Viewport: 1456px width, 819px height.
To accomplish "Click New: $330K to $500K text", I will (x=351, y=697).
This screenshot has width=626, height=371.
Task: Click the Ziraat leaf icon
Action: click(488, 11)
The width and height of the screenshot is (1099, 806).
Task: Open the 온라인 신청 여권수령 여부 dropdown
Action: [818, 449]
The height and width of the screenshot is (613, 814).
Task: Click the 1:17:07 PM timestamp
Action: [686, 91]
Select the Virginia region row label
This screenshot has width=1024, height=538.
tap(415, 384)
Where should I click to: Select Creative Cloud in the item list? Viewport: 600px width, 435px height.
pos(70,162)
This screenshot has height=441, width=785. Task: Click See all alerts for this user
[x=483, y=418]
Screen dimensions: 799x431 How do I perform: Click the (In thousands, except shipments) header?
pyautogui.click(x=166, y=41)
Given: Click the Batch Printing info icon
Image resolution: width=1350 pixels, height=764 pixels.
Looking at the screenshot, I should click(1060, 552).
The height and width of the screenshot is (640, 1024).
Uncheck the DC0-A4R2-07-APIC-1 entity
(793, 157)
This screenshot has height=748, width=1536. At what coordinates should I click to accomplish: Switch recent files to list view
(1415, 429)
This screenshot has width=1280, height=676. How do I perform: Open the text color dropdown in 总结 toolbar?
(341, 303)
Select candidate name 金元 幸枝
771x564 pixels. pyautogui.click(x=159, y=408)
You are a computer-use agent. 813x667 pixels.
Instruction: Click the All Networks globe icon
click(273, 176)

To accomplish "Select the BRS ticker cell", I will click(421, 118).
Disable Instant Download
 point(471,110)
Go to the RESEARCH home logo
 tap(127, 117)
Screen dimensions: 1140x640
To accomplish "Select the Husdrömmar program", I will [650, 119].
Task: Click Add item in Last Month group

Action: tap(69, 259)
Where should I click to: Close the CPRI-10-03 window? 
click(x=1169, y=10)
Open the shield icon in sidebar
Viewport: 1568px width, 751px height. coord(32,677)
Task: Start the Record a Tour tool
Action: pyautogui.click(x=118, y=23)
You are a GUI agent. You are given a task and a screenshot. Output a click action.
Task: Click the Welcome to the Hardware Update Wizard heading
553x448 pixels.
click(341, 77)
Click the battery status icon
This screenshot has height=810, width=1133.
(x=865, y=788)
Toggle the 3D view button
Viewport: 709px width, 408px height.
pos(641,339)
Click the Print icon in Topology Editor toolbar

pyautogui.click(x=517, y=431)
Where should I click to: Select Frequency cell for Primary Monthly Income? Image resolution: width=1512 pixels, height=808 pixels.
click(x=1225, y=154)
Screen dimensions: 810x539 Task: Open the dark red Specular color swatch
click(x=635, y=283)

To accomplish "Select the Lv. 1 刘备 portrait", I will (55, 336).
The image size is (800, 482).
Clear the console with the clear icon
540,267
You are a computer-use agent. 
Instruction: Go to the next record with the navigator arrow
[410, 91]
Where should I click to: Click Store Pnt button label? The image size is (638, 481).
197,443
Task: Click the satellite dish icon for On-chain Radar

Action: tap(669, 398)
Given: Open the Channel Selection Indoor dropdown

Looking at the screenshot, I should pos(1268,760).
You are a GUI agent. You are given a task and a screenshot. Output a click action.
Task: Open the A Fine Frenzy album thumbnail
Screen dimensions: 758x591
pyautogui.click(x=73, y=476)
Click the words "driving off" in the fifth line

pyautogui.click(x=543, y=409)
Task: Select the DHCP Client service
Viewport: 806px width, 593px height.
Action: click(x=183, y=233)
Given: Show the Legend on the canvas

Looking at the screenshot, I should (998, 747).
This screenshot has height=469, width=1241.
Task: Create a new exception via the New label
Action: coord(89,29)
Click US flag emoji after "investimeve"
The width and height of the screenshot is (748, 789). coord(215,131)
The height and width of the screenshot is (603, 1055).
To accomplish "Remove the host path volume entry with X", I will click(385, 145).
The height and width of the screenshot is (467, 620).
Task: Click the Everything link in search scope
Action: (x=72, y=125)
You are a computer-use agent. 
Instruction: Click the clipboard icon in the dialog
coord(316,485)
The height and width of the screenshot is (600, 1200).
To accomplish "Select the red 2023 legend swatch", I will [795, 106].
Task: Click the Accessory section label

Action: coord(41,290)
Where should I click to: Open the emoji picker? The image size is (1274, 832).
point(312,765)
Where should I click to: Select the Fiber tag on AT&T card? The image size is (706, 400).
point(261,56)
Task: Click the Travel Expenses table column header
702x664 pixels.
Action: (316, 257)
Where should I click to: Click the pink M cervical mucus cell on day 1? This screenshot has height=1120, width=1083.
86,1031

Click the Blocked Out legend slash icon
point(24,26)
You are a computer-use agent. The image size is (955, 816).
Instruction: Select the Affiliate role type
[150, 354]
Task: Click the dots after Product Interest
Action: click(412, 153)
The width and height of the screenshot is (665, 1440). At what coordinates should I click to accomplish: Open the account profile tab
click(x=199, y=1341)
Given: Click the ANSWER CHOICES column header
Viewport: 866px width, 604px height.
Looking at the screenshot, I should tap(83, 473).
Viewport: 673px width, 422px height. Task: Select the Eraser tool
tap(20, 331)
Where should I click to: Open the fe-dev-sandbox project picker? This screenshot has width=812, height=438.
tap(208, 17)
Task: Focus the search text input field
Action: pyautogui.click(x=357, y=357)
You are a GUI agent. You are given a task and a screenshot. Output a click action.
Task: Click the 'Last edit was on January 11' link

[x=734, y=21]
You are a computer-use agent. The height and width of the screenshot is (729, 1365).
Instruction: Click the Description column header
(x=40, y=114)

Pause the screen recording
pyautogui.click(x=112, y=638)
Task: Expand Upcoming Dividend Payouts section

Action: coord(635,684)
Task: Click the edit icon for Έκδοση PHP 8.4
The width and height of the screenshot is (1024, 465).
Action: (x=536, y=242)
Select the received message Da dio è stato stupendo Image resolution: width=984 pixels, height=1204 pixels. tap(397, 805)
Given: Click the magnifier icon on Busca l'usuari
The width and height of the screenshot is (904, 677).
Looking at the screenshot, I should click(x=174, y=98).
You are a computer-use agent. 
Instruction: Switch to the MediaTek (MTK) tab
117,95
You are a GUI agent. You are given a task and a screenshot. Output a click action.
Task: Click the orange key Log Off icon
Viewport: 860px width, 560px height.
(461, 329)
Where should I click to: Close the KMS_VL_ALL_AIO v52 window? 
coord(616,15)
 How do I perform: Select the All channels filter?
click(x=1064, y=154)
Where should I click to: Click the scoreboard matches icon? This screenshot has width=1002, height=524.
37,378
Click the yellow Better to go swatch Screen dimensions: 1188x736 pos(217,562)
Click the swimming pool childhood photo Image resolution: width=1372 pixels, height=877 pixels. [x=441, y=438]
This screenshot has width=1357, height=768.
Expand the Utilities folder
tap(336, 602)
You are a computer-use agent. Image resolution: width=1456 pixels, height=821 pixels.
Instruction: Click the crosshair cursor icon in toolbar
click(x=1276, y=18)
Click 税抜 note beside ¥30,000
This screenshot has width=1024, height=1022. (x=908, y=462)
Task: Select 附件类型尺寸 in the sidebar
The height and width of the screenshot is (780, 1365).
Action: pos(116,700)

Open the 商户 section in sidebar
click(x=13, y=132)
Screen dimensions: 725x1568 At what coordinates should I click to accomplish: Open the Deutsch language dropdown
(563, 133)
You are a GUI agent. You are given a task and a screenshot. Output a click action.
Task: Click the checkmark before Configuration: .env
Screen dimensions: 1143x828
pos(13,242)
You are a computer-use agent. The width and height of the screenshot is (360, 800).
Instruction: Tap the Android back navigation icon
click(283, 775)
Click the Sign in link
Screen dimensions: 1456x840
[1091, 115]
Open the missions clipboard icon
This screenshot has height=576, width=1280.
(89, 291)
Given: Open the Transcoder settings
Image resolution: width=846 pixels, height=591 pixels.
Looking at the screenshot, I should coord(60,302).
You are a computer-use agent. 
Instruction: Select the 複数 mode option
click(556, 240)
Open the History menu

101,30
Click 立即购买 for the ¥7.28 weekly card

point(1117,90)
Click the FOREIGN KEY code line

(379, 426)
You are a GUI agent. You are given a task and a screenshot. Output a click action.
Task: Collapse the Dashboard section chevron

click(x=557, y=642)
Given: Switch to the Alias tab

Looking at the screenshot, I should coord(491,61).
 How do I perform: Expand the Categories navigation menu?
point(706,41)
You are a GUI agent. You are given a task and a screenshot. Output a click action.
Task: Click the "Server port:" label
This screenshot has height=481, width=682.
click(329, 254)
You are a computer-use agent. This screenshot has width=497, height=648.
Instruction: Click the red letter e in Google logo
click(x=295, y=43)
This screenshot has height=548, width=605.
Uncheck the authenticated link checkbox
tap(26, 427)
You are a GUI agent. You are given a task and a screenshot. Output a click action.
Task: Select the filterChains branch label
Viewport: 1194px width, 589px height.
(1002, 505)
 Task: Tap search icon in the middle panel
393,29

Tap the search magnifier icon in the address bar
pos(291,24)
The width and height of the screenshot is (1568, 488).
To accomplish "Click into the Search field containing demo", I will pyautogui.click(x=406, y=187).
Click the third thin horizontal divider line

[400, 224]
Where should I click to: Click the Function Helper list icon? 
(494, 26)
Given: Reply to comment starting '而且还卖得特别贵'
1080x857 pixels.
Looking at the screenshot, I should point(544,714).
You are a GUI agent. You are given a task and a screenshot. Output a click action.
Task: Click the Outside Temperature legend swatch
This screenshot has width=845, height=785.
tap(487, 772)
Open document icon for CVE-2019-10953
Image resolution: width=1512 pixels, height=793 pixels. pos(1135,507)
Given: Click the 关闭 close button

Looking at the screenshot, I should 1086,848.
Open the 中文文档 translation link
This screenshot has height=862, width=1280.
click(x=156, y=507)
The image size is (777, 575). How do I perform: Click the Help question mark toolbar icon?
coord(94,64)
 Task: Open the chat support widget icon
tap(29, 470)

^^^^^^^^

== ASSIGNMENT ==
Go line by line through the records above and copy each one containing "computer".

== SOLUTION ==
You are a computer-use agent. 813x667 pixels.
You are a computer-use agent. 
You are a computer-use agent. 
You are a computer-use agent. The image size is (955, 816).
You are a computer-use agent. The height and width of the screenshot is (729, 1365).
You are a computer-use agent. 
You are a computer-use agent. Image resolution: width=1456 pixels, height=821 pixels.
You are a computer-use agent. The width and height of the screenshot is (360, 800).
You are a computer-use agent. 
You are a computer-use agent. This screenshot has width=497, height=648.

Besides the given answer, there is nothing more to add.